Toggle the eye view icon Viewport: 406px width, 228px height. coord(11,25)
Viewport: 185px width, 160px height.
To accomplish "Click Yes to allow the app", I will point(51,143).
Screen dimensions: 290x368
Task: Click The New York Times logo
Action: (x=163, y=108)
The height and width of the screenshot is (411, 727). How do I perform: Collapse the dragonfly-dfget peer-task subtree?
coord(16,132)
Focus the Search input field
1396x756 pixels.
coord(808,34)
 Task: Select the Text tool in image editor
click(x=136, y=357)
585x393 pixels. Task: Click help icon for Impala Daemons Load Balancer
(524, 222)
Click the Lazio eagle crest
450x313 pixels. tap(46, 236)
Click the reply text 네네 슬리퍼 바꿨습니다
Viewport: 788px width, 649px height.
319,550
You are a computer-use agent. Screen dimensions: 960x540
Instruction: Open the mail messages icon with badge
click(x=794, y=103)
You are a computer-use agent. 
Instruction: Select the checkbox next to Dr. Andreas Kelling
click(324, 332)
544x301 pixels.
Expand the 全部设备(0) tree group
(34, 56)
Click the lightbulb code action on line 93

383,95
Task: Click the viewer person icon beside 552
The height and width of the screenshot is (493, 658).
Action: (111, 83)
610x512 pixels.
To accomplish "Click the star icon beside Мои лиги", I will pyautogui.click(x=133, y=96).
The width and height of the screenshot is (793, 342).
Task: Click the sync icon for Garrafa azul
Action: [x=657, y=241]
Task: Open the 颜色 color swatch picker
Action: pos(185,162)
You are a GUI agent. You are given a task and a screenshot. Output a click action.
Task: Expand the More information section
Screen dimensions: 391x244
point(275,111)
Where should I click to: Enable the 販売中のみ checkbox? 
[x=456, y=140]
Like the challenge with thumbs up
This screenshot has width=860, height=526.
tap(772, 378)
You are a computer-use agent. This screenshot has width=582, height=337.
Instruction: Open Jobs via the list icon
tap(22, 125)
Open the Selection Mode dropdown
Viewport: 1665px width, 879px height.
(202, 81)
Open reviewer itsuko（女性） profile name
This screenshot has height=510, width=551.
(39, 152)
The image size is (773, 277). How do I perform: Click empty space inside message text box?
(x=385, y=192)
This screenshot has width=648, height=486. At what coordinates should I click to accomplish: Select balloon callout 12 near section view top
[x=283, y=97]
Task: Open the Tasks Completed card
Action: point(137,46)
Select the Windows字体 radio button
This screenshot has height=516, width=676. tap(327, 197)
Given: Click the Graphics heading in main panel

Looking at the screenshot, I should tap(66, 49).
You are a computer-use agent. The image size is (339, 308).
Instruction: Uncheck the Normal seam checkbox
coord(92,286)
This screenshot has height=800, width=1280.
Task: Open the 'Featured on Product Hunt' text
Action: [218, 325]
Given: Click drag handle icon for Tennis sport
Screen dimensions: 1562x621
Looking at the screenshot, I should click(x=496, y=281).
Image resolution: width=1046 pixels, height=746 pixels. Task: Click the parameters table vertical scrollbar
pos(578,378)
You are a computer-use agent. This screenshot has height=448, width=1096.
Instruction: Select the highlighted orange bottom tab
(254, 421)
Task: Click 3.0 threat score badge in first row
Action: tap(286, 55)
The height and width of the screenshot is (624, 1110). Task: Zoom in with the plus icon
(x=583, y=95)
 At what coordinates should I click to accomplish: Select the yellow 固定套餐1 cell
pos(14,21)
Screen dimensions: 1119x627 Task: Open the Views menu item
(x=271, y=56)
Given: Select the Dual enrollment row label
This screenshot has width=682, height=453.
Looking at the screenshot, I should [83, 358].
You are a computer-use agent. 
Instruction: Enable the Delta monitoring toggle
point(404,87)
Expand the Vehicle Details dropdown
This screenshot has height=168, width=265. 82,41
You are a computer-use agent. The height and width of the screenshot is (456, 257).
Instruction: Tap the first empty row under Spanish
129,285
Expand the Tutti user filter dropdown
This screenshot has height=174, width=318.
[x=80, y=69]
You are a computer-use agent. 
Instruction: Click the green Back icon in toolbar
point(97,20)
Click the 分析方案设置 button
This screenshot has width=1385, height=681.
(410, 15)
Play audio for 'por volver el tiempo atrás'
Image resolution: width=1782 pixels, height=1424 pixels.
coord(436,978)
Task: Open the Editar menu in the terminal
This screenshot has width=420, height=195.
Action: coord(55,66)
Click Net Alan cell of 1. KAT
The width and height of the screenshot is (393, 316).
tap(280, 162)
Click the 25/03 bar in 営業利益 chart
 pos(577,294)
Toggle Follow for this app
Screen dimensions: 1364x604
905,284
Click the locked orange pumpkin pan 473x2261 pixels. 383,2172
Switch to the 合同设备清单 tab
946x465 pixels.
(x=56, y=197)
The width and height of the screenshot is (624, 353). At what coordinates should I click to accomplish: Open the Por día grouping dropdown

# # # # #

● **Task to complete**
None of the records may be omitted; each is to be printed exactly.

● **Solution to this problem**
Toggle the eye view icon Viewport: 406px width, 228px height. coord(11,25)
Viewport: 185px width, 160px height.
To accomplish "Click Yes to allow the app", I will point(51,143).
Screen dimensions: 290x368
Task: Click The New York Times logo
Action: (x=163, y=108)
The height and width of the screenshot is (411, 727). How do I perform: Collapse the dragonfly-dfget peer-task subtree?
coord(16,132)
Focus the Search input field
1396x756 pixels.
coord(808,34)
 Task: Select the Text tool in image editor
click(x=136, y=357)
585x393 pixels. Task: Click help icon for Impala Daemons Load Balancer
(524, 222)
Click the Lazio eagle crest
450x313 pixels. tap(46, 236)
Click the reply text 네네 슬리퍼 바꿨습니다
Viewport: 788px width, 649px height.
319,550
You are a computer-use agent. Screen dimensions: 960x540
Instruction: Open the mail messages icon with badge
click(x=794, y=103)
You are a computer-use agent. 
Instruction: Select the checkbox next to Dr. Andreas Kelling
click(324, 332)
544x301 pixels.
Expand the 全部设备(0) tree group
(34, 56)
Click the lightbulb code action on line 93

383,95
Task: Click the viewer person icon beside 552
The height and width of the screenshot is (493, 658).
Action: (111, 83)
610x512 pixels.
To accomplish "Click the star icon beside Мои лиги", I will pyautogui.click(x=133, y=96).
The width and height of the screenshot is (793, 342).
Task: Click the sync icon for Garrafa azul
Action: [x=657, y=241]
Task: Open the 颜色 color swatch picker
Action: pos(185,162)
You are a GUI agent. You are given a task and a screenshot. Output a click action.
Task: Expand the More information section
Screen dimensions: 391x244
point(275,111)
Where should I click to: Enable the 販売中のみ checkbox? 
[x=456, y=140]
Like the challenge with thumbs up
This screenshot has width=860, height=526.
tap(772, 378)
You are a computer-use agent. This screenshot has width=582, height=337.
Instruction: Open Jobs via the list icon
tap(22, 125)
Open the Selection Mode dropdown
Viewport: 1665px width, 879px height.
(202, 81)
Open reviewer itsuko（女性） profile name
This screenshot has height=510, width=551.
(39, 152)
The image size is (773, 277). How do I perform: Click empty space inside message text box?
(x=385, y=192)
This screenshot has width=648, height=486. At what coordinates should I click to accomplish: Select balloon callout 12 near section view top
[x=283, y=97]
Task: Open the Tasks Completed card
Action: point(137,46)
Select the Windows字体 radio button
This screenshot has height=516, width=676. tap(327, 197)
Given: Click the Graphics heading in main panel

Looking at the screenshot, I should tap(66, 49).
You are a computer-use agent. The image size is (339, 308).
Instruction: Uncheck the Normal seam checkbox
coord(92,286)
This screenshot has height=800, width=1280.
Task: Open the 'Featured on Product Hunt' text
Action: [218, 325]
Given: Click drag handle icon for Tennis sport
Screen dimensions: 1562x621
Looking at the screenshot, I should click(x=496, y=281).
Image resolution: width=1046 pixels, height=746 pixels. Task: Click the parameters table vertical scrollbar
pos(578,378)
You are a computer-use agent. This screenshot has height=448, width=1096.
Instruction: Select the highlighted orange bottom tab
(254, 421)
Task: Click 3.0 threat score badge in first row
Action: tap(286, 55)
The height and width of the screenshot is (624, 1110). Task: Zoom in with the plus icon
(x=583, y=95)
 At what coordinates should I click to accomplish: Select the yellow 固定套餐1 cell
pos(14,21)
Screen dimensions: 1119x627 Task: Open the Views menu item
(x=271, y=56)
Given: Select the Dual enrollment row label
This screenshot has width=682, height=453.
Looking at the screenshot, I should [83, 358].
You are a computer-use agent. 
Instruction: Enable the Delta monitoring toggle
point(404,87)
Expand the Vehicle Details dropdown
This screenshot has height=168, width=265. 82,41
You are a computer-use agent. The height and width of the screenshot is (456, 257).
Instruction: Tap the first empty row under Spanish
129,285
Expand the Tutti user filter dropdown
This screenshot has height=174, width=318.
[x=80, y=69]
You are a computer-use agent. 
Instruction: Click the green Back icon in toolbar
point(97,20)
Click the 分析方案设置 button
This screenshot has width=1385, height=681.
(410, 15)
Play audio for 'por volver el tiempo atrás'
Image resolution: width=1782 pixels, height=1424 pixels.
coord(436,978)
Task: Open the Editar menu in the terminal
This screenshot has width=420, height=195.
Action: coord(55,66)
Click Net Alan cell of 1. KAT
The width and height of the screenshot is (393, 316).
tap(280, 162)
Click the 25/03 bar in 営業利益 chart
 pos(577,294)
Toggle Follow for this app
Screen dimensions: 1364x604
905,284
Click the locked orange pumpkin pan 473x2261 pixels. 383,2172
Switch to the 合同设备清单 tab
946x465 pixels.
(x=56, y=197)
The width and height of the screenshot is (624, 353). At what coordinates should I click to accomplish: Open the Por día grouping dropdown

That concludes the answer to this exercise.